= Problem set =
1. Reproduce part of the Chasing Mem’ries article word for word, beginning at the words "Playwright and Director" and stopping after the words "Alan & Marilyn Bergman.".
2. According to the Chasing Mem’ries article, which singer recorded the song "How Do You Keep The Music Playing?"
3. List every person named in the Chasing Mem’ries article.

= Excerpted passage =
— Start —
Playwright and Director Josh Ravetch on bringing the songs of Alan & Marilyn Bergman to the stage in “Chasing Mem’ries”

Tyne Daly and Robert Forster star in Chasing Mem’ries: A Different Kind of Musical. Written & Directed by Josh Ravetch. Lyrics by Alan & Marilyn Bergman.

I am proud to announce the Geffen Playhouse world premiere ofChasing Mem’ries: A Different Kind of Musical starring Tony Award-winner Tyne Daly and Academy Award-nominated Robert Forster, with songs by three-time Academy Award-winning lyricists, Alan and Marilyn Bergman.

Ten years ago Carrie Fisher and I approached the Geffen Playhouse with Wishful Drinking, a one-woman-show that she would perform live. With the immense support of the Geffen, we found our way from Westwood to Broadway. So when I began to work on a new project with Alan and Marilyn Bergman, I very much wanted the Geffen to be the theater from which to launch.

The great Maureen Stapleton would often say to Marilyn Bergman, “You married the perfect person.” Alan was instantly dismissive of the accolade and would always respond with the same two-word phrase, “Ohhhh, pleeeeease!” But at the core of Stapleton’s remark was the question everyone asked about the Bergmans’ gorgeous marriage: “What’s your secret?” They even wrote a song that posed that question — a song recorded by their long time muse, Barbra Streisand. The song was the Academy Award-nominated “How Do You Keep The Music Playing?” While the song doesn’t attempt to answer the title’s question, Alan’s own response is simply, “One washes, one dries.”
— End —
= Supplied material =
— Start —
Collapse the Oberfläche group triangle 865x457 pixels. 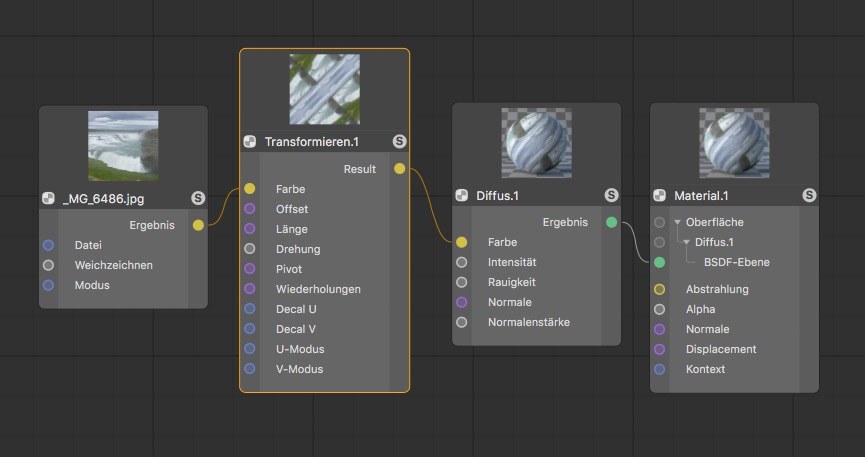click(677, 222)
— End —
= Results by task =
1.
Playwright and Director Josh Ravetch on bringing the songs of Alan & Marilyn Bergman to the stage in “Chasing Mem’ries”

Tyne Daly and Robert Forster star in Chasing Mem’ries: A Different Kind of Musical. Written & Directed by Josh Ravetch. Lyrics by Alan & Marilyn Bergman.

2. Barbra Streisand

3.
Josh Ravetch
Tyne Daly
Robert Forster
Alan Bergman
Marilyn Bergman
Carrie Fisher
Maureen Stapleton
Barbra Streisand